Qual é a diferença entre evidência anedótica e empírica

Anedótico é realmente apenas "um cara em um bar me disse que ...", talvez repetido 2 ou 3 vezes de 2 ou 3 'caras' diferentes. Mas nenhuma coleta de dados estruturada.

Empírico significa apenas que experimentos ou observações repetidas mostraram "algo", mas não temos uma teoria subjacente para explicar o porquê.

Curiosamente, ouvimos George beber demais.

Nossa evidência empírica do consumo de álcool de George mostra que TODAS as vezes que ele sai do bar, cai no estacionamento.

Qual é a diferença entre evidência empírica e evidência anedótica?

Supondo que você queira dizer em termos de ciência. Dados anedóticos são observados em contexto aleatório; evidência empírica são ensaios clínicos e testes controlados com resultados que podem ser duplicados ou replicados. Empírico também permite expor POR QUE algo funciona ou acontece.

Aqui está a definição de evidência empírica da Live Science:

Evidência empírica é a informação adquirida por observação ou experimentação. Os cientistas registram e analisam esses dados. O processo é uma parte central do método científico.

Evidência empírica: uma definição

Um exemplo seria a pesquisa médica e as evidências coletadas nos ensaios. Digamos que eles estejam testando um novo medicamento para tratar a epilepsia. Os participantes da pesquisa são divididos em grupos. Leva o caminhão novo e aqueles que levam um Positas. O tamanho da amostra é considerado, outros fatores que podem afetar a pesquisa são considerados. Durante a pesquisa, os dados são coletados. Essa é a evidência empírica.

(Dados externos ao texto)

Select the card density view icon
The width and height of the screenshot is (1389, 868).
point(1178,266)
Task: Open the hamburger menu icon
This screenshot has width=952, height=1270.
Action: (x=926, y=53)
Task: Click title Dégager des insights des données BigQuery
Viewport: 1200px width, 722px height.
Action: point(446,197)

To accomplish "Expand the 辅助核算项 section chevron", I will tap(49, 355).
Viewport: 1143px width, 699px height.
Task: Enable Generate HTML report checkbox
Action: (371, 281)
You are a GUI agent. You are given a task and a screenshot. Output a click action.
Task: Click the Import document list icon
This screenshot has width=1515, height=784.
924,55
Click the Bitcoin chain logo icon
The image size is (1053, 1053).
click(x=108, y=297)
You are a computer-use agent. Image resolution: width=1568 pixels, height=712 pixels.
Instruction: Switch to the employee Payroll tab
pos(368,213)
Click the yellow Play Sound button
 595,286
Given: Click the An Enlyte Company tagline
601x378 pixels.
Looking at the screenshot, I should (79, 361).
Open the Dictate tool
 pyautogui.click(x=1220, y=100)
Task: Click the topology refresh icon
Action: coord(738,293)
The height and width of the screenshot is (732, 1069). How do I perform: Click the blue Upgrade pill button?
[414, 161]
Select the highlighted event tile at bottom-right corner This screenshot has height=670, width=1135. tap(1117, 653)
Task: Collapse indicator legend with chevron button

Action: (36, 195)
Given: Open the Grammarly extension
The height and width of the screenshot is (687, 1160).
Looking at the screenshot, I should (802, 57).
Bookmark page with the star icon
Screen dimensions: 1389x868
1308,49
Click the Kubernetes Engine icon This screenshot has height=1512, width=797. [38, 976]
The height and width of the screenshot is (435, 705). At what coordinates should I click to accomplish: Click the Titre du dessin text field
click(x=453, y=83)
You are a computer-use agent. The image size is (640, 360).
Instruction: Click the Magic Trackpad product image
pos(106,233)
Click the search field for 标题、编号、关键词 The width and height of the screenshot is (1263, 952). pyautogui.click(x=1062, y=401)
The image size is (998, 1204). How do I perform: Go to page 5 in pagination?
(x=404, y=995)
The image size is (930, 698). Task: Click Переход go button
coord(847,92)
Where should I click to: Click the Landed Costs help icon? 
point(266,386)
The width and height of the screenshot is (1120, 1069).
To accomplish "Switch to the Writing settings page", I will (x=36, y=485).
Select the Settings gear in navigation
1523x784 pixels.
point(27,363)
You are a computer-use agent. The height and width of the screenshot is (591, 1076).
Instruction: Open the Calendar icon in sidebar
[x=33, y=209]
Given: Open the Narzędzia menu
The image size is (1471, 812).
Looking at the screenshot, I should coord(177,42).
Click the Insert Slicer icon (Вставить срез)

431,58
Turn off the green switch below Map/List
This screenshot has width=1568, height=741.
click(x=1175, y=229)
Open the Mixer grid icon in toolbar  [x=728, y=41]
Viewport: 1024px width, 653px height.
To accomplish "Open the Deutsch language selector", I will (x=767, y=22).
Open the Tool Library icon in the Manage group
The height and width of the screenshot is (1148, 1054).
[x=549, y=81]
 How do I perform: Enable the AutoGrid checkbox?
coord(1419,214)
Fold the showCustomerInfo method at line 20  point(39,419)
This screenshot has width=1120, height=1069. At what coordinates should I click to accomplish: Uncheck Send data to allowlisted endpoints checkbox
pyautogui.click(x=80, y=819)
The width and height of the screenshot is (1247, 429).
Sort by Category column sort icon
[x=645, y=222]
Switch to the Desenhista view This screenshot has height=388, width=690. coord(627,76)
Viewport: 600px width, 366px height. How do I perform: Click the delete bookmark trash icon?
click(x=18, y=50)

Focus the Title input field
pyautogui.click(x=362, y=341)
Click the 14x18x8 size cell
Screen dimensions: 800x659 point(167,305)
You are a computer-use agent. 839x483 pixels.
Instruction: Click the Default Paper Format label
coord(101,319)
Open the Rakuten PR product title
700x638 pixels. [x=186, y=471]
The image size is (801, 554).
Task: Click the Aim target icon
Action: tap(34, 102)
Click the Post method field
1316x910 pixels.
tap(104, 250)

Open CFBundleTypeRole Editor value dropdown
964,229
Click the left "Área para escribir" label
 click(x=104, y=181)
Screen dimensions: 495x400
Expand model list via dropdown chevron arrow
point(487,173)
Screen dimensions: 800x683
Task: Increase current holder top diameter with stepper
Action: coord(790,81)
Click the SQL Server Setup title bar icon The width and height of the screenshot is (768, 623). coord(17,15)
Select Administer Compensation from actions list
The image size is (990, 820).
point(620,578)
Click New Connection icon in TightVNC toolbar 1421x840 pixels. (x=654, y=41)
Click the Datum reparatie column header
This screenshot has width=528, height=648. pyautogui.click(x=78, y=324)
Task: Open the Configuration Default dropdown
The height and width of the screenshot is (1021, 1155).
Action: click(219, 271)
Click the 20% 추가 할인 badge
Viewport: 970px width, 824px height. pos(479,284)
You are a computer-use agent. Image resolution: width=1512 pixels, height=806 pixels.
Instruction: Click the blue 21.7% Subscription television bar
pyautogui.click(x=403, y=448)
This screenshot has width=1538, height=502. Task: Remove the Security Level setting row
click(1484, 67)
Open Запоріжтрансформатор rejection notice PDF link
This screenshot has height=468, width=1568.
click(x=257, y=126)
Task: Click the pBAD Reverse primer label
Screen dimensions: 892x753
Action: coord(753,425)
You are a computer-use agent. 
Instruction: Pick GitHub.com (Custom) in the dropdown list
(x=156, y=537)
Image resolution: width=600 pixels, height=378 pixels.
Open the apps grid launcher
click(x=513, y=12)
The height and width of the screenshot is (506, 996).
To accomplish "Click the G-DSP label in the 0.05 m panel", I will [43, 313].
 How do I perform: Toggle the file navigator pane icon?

Esta é a definição de evidência anedótica:

Evidência anedótica é evidência na forma de histórias que as pessoas contam sobre o que lhes aconteceu

Definição de evidência anecdotal

Aqui está um exemplo de evidência anedótica: Depois de cortar adoçantes artificiais, meu filho que tem epilepsia teve menos convulsões. Portanto, posso concluir que os adoçantes por desencadear suas convulsões.

Ambos têm o seu lugar. A evidência anedótica é frequentemente de onde vêm as idéias para a pesquisa científica. Usando meu exemplo, o cientista pode decidir testar se esses adoçantes de fato desencadeiam convulsões em outras pessoas. Parece que não provêm de pesquisas e outros relatórios anedóticos.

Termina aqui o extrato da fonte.